# I'm tired of this pronouncement that we can't build a border wall...



## sideKahr (Oct 15, 2014)

...for various reasons; that the terrain is too difficult, it's too expensive, etc, etc. Two thousand years ago the Romans built a wall across the entire island of Great Britain. If they could do it, we certainly can with modern equipment. As far as the money, Trump insists it won't cost us anything, net-net. I'll give him the benefit of the doubt on that.

The President of Mexico has cancelled his trip to Washington DC. As Trump has said, he has to take a hard line against the wall for internal political reasons. Why does this have to engender bad feelings between our countries? Why can't we build the wall cooperatively? You know the old saying: "Good fences make good neighbors."


----------



## Sasquatch (Dec 12, 2014)

All the naysayers are making those excuses not because it can't be done but because they don't want it done. Screw 'em! We are finally taking our country back and putting Americans first (no matter what color they are).

Building the wall is our new going to the moon. We WILL get it done.

Sent from a Galaxy S5 far far away.


----------



## RedLion (Sep 23, 2015)

McConnell and the Senate are earmarking $12-15 billion for wall construction to get it off the ground. Excuses for not building the wall and securing the border in other ways as well, are all BS. The wall and border security will save the U.S. many more billions per year over the cost when it comes to limiting illegal crime, getting illegals off of welfare rolls, healthcare, etc....Greater security is also a no brainer as well.


----------



## TG (Jul 28, 2014)

Question.

US is sending almost $400 million per year to Mexico in foreign aid, their president just got mad at Trump and cancelled visit because of the wall plans. Will US still send foreign aid? How does this work?


----------



## sideKahr (Oct 15, 2014)

@TG Funding is a function of Congress. The President can request, but not compel, foreign aid or its discontinuance.


----------



## Sasquatch (Dec 12, 2014)

TG said:


> Question.
> 
> US is sending almost $400 million per year to Mexico in foreign aid, their president just got mad at Trump and cancelled visit because of the wall plans. Will US still send foreign aid? How does this work?


If Congress wants to keep their job they will.

Sent from a Galaxy S5 far far away.


----------



## TG (Jul 28, 2014)

Sasquatch said:


> If Congress wants to keep their job they will.


They will what? Keep sending foreign aid?


----------



## dwight55 (Nov 9, 2012)

TG said:


> They will what? Keep sending foreign aid?


If I have anything to say about it, . . . one more vote for foreign aid to Mexico, . . . and I'll be voting for someone else or staying home that day.

We send em foreign aid, . . . send em factories, . . . send em jobs, . . . and all they send us is people who want to turn the US into another Mexican state.

I'd load the whole bunch of em up, . . . no papers / no passport, . . . YOU GO BACK, . . . period. Yeah, some folks will be hurt, they didn't cause it, . . . but their parents and their grandparents did cause the problem, . . . THEY THAT CAUSED IT CAN FIX IT, . . . BACK WHERE THEY CAME FROM.

Honest is honest, . . . legal is legal, . . . things that aren't honest or legal are dishonest and illegal, . . . and should not be tolerated.

I would then put those who unfortunately been born here on the front of the list for immigration, . . . unless they have a police record, . . . automatic disqualification, permanent disqualification.

**Problem 1:**
Transcribe the border wall thread from "I'd load the" up to and including "THEY CAME FROM.".
**Problem 2:**
In the border wall thread, how much does the US send to Mexico in foreign aid each year?
The material after the border wall thread is not needed here.

(Entries pointing to words and elements)
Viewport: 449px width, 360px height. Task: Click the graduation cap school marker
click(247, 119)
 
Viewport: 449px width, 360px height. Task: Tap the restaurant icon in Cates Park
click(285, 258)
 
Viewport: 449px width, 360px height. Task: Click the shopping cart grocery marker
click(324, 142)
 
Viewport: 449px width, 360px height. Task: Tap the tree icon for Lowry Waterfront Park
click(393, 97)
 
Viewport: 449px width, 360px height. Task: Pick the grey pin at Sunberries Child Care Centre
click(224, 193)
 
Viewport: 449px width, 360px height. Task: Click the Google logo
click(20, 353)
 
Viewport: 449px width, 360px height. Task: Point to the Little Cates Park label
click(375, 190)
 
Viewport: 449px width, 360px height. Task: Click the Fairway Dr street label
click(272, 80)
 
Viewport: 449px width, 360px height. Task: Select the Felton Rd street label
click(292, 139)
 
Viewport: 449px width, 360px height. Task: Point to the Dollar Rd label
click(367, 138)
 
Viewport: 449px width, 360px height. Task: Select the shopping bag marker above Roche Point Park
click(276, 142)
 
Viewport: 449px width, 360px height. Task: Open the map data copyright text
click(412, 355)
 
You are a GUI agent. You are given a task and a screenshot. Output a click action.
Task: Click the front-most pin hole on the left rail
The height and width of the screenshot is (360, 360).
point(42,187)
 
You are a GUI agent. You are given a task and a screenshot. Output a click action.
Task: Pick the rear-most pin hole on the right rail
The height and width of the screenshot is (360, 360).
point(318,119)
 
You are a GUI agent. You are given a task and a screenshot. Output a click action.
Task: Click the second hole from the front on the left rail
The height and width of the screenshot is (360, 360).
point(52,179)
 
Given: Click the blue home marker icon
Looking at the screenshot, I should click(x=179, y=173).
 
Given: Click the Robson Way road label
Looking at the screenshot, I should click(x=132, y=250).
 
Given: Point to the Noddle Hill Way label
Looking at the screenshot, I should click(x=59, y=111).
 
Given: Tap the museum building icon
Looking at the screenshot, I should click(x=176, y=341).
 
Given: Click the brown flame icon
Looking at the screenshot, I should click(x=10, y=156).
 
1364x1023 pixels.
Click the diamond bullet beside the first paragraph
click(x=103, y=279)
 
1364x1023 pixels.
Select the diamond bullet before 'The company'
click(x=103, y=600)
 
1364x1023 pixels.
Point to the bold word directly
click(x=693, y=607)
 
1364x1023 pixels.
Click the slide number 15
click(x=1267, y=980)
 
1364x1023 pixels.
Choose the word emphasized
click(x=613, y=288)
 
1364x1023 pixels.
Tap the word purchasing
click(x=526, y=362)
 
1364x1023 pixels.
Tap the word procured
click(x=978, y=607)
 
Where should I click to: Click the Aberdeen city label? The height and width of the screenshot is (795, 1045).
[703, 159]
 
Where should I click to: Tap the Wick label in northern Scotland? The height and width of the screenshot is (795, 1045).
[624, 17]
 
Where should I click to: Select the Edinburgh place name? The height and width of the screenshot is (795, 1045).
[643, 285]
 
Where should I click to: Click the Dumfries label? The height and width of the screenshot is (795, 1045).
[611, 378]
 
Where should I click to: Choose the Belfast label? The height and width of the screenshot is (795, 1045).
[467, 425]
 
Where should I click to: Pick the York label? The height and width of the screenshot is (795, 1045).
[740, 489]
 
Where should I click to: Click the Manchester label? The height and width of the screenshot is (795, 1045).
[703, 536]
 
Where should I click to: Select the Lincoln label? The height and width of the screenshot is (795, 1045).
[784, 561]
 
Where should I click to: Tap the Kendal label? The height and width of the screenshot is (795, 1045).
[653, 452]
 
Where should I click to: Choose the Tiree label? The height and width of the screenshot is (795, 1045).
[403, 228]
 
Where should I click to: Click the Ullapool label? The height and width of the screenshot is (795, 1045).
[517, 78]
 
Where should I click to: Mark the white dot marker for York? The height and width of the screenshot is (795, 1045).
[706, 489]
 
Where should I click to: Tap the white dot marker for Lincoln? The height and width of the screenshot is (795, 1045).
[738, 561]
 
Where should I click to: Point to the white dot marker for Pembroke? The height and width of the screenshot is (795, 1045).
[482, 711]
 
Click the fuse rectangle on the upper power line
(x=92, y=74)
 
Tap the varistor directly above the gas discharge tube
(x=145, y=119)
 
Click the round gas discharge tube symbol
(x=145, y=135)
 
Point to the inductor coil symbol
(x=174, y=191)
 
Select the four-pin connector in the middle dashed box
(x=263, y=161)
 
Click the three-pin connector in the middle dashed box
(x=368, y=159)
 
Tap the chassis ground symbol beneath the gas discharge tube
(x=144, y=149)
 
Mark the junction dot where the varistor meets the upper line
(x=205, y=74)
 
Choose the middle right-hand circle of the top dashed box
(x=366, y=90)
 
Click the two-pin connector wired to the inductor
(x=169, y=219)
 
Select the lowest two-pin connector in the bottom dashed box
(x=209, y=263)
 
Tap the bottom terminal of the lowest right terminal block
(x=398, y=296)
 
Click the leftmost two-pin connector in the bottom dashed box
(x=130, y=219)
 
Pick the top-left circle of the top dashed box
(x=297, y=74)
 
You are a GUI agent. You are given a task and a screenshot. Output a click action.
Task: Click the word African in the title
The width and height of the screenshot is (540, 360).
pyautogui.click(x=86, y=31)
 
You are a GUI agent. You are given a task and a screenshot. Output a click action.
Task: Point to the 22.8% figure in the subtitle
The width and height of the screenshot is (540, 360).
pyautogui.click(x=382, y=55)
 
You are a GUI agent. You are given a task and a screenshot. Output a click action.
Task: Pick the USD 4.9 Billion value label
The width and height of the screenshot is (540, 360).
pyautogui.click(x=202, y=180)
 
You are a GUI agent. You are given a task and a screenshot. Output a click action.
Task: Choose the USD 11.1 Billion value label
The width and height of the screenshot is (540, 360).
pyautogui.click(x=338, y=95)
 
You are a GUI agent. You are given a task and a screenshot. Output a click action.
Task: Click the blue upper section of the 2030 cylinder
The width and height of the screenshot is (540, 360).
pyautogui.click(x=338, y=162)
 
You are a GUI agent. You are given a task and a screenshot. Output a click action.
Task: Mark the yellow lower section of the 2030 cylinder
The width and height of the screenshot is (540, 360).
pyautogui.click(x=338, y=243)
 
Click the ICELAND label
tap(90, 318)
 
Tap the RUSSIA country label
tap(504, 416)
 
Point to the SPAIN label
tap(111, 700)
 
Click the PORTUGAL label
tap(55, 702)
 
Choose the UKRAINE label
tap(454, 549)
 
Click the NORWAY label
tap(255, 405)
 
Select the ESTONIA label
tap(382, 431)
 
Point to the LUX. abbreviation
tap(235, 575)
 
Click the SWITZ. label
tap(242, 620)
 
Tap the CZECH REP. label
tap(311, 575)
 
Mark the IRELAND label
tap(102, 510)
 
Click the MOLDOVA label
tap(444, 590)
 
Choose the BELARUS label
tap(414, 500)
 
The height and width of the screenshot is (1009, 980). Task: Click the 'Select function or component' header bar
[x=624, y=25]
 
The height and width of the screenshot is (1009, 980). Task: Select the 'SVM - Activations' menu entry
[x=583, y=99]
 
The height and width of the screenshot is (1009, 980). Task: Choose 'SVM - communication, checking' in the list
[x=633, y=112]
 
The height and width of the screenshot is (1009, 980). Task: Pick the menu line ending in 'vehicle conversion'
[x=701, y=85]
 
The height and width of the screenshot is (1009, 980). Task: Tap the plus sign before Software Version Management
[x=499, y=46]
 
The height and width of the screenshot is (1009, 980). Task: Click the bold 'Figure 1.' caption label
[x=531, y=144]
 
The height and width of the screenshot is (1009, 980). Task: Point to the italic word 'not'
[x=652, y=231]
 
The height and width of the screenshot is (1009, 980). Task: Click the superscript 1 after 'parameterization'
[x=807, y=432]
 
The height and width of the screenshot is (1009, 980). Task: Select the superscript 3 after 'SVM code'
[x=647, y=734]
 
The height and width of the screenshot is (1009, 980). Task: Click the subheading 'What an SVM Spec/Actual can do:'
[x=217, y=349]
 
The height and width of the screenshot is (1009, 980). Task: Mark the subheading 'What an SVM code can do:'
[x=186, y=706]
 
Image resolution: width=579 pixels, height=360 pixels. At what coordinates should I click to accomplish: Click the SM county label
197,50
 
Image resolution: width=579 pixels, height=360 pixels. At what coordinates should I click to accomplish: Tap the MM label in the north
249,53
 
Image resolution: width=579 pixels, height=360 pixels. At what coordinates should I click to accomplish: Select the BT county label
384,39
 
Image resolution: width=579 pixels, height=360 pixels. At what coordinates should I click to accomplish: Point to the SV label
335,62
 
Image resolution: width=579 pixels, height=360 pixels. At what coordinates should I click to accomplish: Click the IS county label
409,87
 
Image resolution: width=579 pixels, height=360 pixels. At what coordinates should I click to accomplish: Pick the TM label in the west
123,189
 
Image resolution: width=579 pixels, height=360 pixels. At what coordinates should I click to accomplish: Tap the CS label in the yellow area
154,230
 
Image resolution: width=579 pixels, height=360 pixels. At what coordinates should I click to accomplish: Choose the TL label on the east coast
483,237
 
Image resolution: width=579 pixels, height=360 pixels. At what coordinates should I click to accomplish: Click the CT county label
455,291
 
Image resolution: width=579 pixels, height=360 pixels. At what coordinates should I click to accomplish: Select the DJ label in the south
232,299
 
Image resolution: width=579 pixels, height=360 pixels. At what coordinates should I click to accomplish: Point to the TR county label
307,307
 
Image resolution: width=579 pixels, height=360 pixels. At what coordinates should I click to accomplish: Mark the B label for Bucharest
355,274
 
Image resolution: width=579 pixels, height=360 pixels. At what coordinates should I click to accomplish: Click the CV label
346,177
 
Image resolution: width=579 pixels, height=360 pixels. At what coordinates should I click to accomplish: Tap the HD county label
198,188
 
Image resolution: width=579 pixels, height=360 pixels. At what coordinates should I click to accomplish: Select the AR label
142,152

**Response 1:**
I'd load the whole bunch of em up, . . . no papers / no passport, . . . YOU GO BACK, . . . period. Yeah, some folks will be hurt, they didn't cause it, . . . but their parents and their grandparents did cause the problem, . . . THEY THAT CAUSED IT CAN FIX IT, . . . BACK WHERE THEY CAME FROM.

**Response 2:**
Almost $400 million per year.